Prior to having the job completed it was quite obvious that the chimneys had been leaking, there were obvious signs of water ingress around the chimney breasts. A couple of months after the job was finished and I had repainted the area, I noticed damp spots appearing on my chimney breasts and tried to investigate why that might be so. After some consideration I'm not sure the issue is still the chimney: there may be other issues e.g. hygroscopic salt (it is an old house and at one point there would have been open fires) or render failure. However while investigating in the attic I discovered I could see slivers of light between the chimney stack brick and the lead flashing in a number of places. I link a video

https://streamable.com/sfj3ts

and attach a photo of some of these slivers.

Visible daylight through flashing

The question is, would this light be 'normal' or cause for concern? The extensive YouTube research (!) I have done on chimney flashing suggests that most people fix the horizontal edges of lead between bricks actually in mortar, but the vertical edges are effectively 'open' which could mean light would be visible?

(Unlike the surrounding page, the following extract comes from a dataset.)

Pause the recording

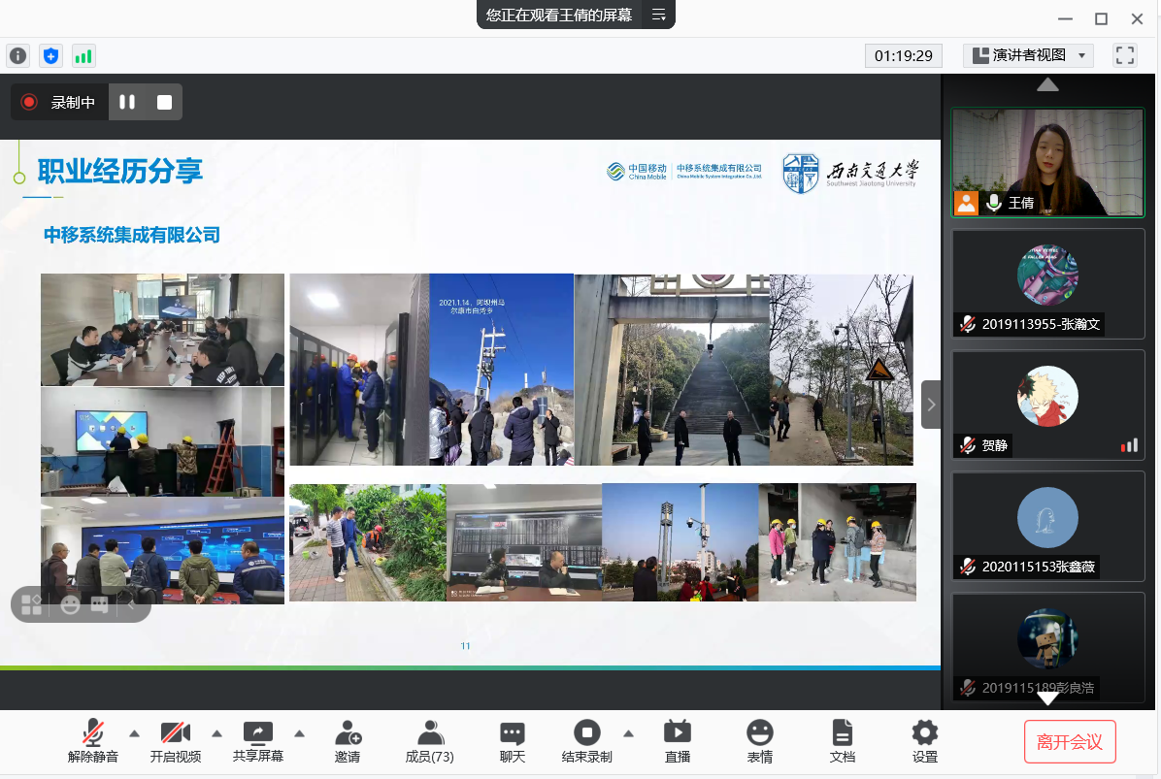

I'd like to think my contractor has done a good job, but do not have the experience levels to tell.

For reference here is an external view of one of the chimneys taken by the contractor just after he had finished:

External view of chimney

NB - For background I'm not sure the damp spot issue is the water coming via the chimney stack anymore as there are also similar damp spots away from the breast on adjacent external walls; not really a question for this post just including for thoroughness!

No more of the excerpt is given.